PAGE start
Regardless of its cause, the best remedy for a disaster once it has occurred is a well-defined, tested disaster recovery plan and an application that actively supports disaster recovery efforts through its design.
How to create a disaster recovery plan
A disaster recovery plan is a single document that details the procedures that are required to recover from data loss and downtime caused by a disaster and identifies who’s in charge of directing those procedures. Operators should be able to use the plan as a manual to restore application connectivity and recover data after a disaster occurs. A detailed, written plan that’s dedicated to disaster recovery is critical to ensuring a favorable outcome. The process of creating the plan will help to assemble a complete picture of the application. The resulting written steps will promote good decision-making and follow-through in the panicked, chaotic aftermath of a disaster event.
Creating a disaster recovery plan requires expert knowledge of the application’s workflows, data, infrastructure, and dependencies.
PAGE end
* **WRITTEN INSTRUCTION**
Please extend the disaster recovery passage, picking up right after its final sentence. The listing has no connection to the disaster recovery passage.
STORED DATA start
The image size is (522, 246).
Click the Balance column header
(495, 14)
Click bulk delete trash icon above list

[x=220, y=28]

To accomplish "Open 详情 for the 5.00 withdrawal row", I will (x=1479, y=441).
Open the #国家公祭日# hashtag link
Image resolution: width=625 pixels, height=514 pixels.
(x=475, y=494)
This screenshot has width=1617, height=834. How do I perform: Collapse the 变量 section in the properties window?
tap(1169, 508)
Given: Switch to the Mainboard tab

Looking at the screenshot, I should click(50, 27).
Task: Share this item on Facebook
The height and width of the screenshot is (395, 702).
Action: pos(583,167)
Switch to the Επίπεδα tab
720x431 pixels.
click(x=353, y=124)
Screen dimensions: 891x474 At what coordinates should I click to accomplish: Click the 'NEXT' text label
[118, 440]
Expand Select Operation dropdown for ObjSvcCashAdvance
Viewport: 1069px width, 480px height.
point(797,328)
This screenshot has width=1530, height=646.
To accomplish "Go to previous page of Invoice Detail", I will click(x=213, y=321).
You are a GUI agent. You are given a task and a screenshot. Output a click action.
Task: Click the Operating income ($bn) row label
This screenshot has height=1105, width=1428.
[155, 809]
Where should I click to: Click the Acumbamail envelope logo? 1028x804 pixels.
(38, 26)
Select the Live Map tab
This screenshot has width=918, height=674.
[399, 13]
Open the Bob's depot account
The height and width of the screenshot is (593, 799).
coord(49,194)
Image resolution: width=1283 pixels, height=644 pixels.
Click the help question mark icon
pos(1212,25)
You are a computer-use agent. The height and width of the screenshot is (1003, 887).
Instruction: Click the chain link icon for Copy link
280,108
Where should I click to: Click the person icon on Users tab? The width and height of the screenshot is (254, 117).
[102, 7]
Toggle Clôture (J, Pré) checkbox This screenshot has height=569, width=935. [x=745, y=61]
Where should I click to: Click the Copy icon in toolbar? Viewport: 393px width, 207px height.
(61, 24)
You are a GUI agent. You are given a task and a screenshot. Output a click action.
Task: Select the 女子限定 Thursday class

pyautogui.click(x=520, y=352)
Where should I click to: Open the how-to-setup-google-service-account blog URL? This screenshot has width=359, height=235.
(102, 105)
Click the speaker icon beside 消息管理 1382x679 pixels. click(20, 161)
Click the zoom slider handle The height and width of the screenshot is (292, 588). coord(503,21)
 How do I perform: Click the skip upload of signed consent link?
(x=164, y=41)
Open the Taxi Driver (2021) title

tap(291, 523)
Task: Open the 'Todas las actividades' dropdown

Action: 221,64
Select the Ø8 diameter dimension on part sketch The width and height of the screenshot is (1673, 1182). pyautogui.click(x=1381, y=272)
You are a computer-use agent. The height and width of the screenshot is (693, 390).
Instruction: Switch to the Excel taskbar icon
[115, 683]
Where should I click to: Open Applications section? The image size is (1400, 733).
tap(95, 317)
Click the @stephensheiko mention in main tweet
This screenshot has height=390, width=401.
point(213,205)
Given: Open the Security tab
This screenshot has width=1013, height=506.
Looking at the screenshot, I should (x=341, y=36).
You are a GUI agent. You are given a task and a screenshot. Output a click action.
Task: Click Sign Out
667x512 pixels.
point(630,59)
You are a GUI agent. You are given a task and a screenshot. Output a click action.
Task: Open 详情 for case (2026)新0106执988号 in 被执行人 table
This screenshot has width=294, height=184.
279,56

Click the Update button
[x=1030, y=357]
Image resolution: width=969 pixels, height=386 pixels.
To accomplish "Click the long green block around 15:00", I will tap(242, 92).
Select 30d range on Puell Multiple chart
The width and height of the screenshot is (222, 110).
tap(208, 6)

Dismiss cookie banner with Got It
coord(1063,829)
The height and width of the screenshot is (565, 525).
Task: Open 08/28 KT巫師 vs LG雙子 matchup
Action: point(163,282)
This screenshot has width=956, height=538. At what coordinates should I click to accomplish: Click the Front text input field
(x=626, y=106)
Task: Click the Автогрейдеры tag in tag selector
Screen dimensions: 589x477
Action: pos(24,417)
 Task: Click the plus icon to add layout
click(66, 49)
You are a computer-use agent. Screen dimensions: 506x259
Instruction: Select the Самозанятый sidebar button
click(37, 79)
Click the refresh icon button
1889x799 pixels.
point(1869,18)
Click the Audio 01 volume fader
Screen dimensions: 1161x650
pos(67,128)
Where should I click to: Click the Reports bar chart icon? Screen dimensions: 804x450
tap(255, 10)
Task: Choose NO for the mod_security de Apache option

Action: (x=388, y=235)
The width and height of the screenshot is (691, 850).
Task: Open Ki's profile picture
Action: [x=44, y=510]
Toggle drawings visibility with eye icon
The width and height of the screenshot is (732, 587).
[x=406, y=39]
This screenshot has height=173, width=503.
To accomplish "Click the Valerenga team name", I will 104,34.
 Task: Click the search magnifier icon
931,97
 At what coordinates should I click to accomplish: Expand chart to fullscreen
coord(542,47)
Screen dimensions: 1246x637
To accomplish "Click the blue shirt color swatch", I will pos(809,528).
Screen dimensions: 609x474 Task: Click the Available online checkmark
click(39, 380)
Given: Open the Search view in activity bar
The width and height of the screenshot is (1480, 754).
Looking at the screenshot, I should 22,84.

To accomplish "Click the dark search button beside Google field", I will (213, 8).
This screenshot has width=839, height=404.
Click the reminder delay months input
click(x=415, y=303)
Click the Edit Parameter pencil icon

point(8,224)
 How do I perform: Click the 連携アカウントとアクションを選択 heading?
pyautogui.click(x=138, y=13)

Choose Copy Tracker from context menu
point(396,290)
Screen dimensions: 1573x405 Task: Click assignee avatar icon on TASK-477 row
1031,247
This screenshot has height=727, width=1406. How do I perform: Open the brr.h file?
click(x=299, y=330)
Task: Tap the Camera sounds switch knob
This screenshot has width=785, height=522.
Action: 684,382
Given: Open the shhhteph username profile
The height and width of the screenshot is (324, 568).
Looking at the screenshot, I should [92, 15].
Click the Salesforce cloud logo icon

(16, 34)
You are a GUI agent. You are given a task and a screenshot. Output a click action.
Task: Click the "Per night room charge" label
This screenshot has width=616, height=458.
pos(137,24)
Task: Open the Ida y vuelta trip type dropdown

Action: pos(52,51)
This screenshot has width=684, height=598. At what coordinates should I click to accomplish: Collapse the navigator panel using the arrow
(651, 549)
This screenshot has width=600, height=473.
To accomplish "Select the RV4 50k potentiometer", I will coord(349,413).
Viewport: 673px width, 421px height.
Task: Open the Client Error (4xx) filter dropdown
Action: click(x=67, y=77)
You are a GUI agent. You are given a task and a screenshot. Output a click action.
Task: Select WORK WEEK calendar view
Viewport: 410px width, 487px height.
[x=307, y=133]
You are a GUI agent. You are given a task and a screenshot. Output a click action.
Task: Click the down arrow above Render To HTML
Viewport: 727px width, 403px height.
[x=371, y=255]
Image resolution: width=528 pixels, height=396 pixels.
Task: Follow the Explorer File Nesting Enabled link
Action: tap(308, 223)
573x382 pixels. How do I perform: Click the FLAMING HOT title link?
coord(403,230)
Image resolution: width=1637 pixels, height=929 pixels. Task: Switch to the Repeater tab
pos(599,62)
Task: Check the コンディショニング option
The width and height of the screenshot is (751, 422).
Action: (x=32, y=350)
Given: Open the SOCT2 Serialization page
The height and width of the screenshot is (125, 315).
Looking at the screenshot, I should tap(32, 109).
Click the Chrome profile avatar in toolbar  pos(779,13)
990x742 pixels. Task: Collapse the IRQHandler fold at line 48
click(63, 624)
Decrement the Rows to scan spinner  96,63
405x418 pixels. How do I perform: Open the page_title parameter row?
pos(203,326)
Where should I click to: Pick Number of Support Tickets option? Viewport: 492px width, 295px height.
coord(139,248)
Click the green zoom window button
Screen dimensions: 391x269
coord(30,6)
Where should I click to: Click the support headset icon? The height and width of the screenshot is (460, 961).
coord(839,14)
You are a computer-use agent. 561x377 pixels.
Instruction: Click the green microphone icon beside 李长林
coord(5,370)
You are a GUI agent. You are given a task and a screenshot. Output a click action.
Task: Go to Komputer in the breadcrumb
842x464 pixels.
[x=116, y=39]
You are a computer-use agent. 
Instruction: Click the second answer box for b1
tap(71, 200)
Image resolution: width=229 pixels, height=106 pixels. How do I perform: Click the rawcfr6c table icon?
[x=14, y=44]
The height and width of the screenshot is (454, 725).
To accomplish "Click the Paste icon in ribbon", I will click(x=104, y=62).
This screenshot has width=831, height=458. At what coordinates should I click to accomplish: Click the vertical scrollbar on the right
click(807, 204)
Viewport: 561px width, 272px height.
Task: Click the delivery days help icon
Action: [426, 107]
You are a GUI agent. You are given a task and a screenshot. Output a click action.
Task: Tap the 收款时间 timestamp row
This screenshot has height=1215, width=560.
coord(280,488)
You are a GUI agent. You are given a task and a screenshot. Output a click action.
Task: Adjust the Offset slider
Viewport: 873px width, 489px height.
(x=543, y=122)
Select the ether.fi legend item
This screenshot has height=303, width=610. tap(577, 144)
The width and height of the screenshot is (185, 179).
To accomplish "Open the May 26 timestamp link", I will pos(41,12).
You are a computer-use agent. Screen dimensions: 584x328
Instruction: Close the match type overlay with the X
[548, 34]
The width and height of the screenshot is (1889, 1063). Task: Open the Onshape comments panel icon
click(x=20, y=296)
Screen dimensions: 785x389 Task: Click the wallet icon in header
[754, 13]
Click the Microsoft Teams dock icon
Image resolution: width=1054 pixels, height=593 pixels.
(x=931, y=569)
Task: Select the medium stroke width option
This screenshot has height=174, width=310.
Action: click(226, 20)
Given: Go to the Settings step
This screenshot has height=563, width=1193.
STORED DATA end
* **RESULT OF THE EXERCISE**
Risk assessment and process inventory
The first step in creating a disaster recovery plan is performing a risk analysis that examines the impact of different kinds of disasters on the application. The exact nature of a disaster isn’t as important to the risk analysis as its potential impact through data loss and application downtime. Explore various kinds of hypothetical disasters and try to be specific when thinking about their effects. For example, a targeted malicious attack may modify code or data that results in a different kind of impact than an earthquake that disrupts network connectivity and datacenter availability.
The risk assessment needs to consider every process that can’t afford unlimited downtime, and every category of data that can’t afford unlimited loss. When a disaster that affects multiple application components occurs, it’s critical that the plan owners can use the plan to take a complete inventory of what needs attention and how to prioritize each item.
Some apps may only consist of a single process or classification of data. This is still important to note, as the application will likely be one component of a larger disaster recovery plan that includes multiple applications with the organization.
A complete plan needs to specify two critical business requirements for each process implemented by the application:
- Recovery Point Objective (RPO): The maximum duration of acceptable data loss. RPO is measured in units of time, not volume: “30 minutes of data”, “four hours of data”, and so on. RPO is about limiting and recovering from data loss, not data theft.
- Recovery Time Objective (RTO): The maximum duration of acceptable downtime, where “downtime” needs to be defined by your specification. For example, if the acceptable downtime duration is eight hours in the event of a disaster, then your RTO is eight hours.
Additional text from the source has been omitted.